With Hilton’s deepening involvement the museum enhanced its African-American arts collection and its ability to host projects that included Bearden, Parks, and others. He says that the effort was helped by other committee members, including the Assemblyman John Watson (father to Congresswoman-elect Bonnie Watson Coleman).
Hilton also helped establish the museum’s policy of treating art by artists of African ancestry as simply American art and exhibiting the art throughout the year, rather than just during African-American History month in February. “It’s American art,” says Hilton emphatically.
In addition to the State Museum, to which he has recently donated several works of art by Sam Gilliam and Tom Malloy, Hilton has also been involved as a board member of the Lewis Museum in Baltimore and Cleveland African-American Museum. He is also involved with the Rosettes, a Trenton-area group that provides scholarships to Trenton-area students.
“I want to make life better for the people around me,” he says, thinking about how small things can make a difference to a person and a community. “You don’t realize it until you look back. My parents had exposed me to a lot of stuff. The supported me on saxophone. My mother was a reader so we had books.”
So on Saturdays Hilton does his part, takes his seat at the Candlelight Lounge, listens, watches the crowd, plans, and keeps the flame burning in Trenton.

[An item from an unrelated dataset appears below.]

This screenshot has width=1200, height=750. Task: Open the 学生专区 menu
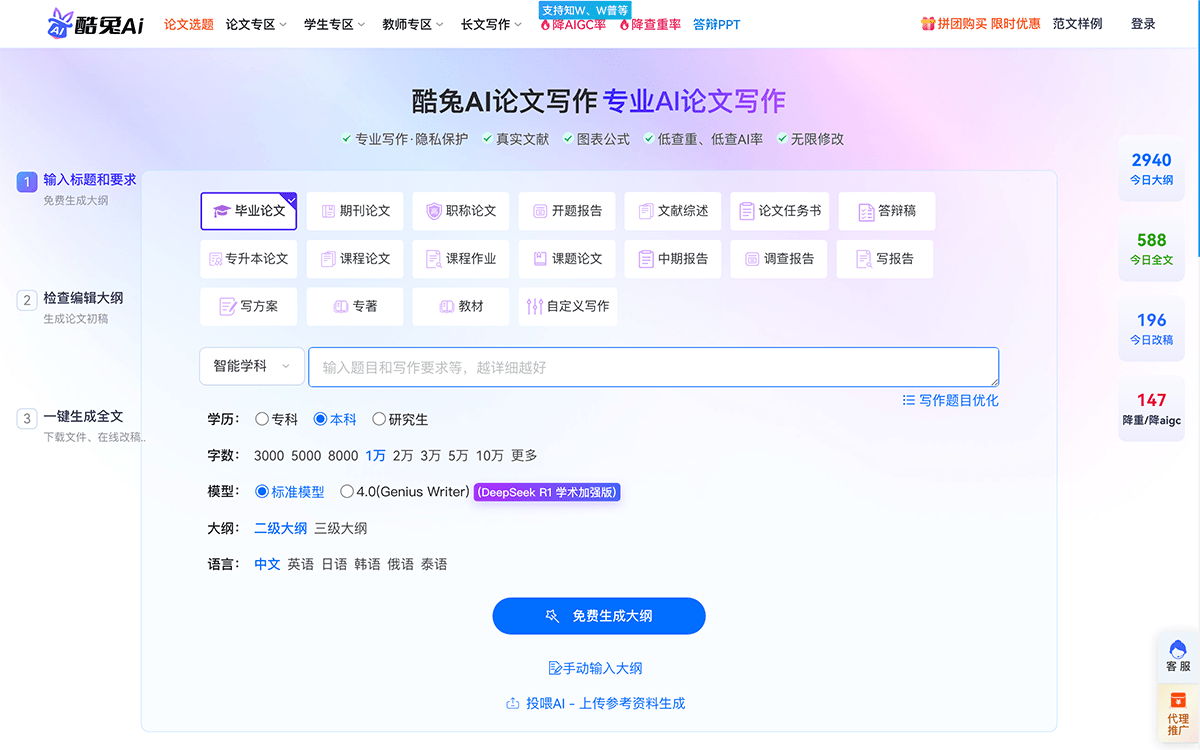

Jazz at the Candlelight Lounge, 24 Passaic Street, Trenton, Saturdays, 3:30 p.m. to 7:30 p.m., no cover ($10 minimum). www.jazztrenton.com.
Candlelight Schedule:
Saturday, January 3: New York trombonist Andre Mutherson.
Saturday, January 10: Trenton saxophonist James Stewart.
Saturday, January 17: Philadelphia pianist Orrin Evans.
Saturday, January 24: New York saxophonist Darryl Yokley.
Saturday, January 31: New York saxophonist John David Simon.
Saturday, February 7: Newark jazz vocalist Lady CiCi.
Saturday, February 14: Philadelphia sax and drum playing Landham Brothers.
Saturday, February 21: Philadelphia drummer Chris Beck.
Saturday, February 28: Philadelphia drummer Vince Ector.
Saturday, March 7: Newark vocalist Carrie Jackson.
Saturday, March 14: North Brunswick trumpeter Lee Hogans.
Saturday, March 21: Trenton guitarist Bob Smith.